A Kubernetes cluster is a set of node machines for running containerized applications. You can visualize a Kubernetes cluster as two parts: the control plane and the compute machines, or nodes. Each node is its own Linux® environment, and could be either a physical or virtual machine. Each node runs pods, which are made up of containers.
The Kubernetes API (application programming interface) is the front end of the Kubernetes control plane and is how users interact with their Kubernetes cluster. The API server determines if a request is valid and then processes it.
The Kubernetes API is the interface used to manage, create, and configure Kubernetes clusters. It's how the users, external components, and parts of your cluster all communicate with each other.

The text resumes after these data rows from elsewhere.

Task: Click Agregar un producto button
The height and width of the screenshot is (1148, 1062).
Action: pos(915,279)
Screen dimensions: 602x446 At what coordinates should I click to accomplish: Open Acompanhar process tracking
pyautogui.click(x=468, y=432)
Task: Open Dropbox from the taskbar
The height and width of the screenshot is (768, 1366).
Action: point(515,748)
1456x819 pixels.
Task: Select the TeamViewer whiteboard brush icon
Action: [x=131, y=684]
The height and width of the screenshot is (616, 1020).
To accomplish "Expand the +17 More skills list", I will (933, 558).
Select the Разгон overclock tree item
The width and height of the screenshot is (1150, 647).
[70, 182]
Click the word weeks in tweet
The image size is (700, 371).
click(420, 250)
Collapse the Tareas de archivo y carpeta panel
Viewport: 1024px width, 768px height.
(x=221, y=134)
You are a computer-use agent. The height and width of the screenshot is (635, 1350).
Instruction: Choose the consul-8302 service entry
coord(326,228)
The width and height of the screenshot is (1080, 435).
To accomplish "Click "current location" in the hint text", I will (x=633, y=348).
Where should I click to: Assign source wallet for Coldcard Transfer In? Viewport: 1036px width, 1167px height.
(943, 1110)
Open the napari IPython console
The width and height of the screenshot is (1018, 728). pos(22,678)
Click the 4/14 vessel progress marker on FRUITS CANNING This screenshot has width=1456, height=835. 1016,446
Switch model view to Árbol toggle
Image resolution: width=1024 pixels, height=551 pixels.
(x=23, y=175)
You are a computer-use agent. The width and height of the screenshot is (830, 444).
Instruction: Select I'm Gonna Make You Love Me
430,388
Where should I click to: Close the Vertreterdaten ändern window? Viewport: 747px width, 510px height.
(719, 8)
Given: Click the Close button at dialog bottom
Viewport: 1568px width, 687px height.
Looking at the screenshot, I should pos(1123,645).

This quick Kubernetes tutorial shows you how to create a cluster and deploy an application.
Other pieces of a Kubernetes cluster
Nodes:
These machines perform the requested tasks assigned by the control plane.
Pod:
A set of 1 or more containers deployed to a single node. A pod is the smallest and simplest Kubernetes object.
Service:
A way to expose an application running on a set of pods as a network service. This decouples work definitions from the pods.
Kubectl:
The command line interface where you can manage your Kubernetes cluster. Learn basic kubectl and Helm commands for beginners.
kubelet:
A tiny application located within each node that communicates with the control plane. The kublet makes sure containers are running in a pod.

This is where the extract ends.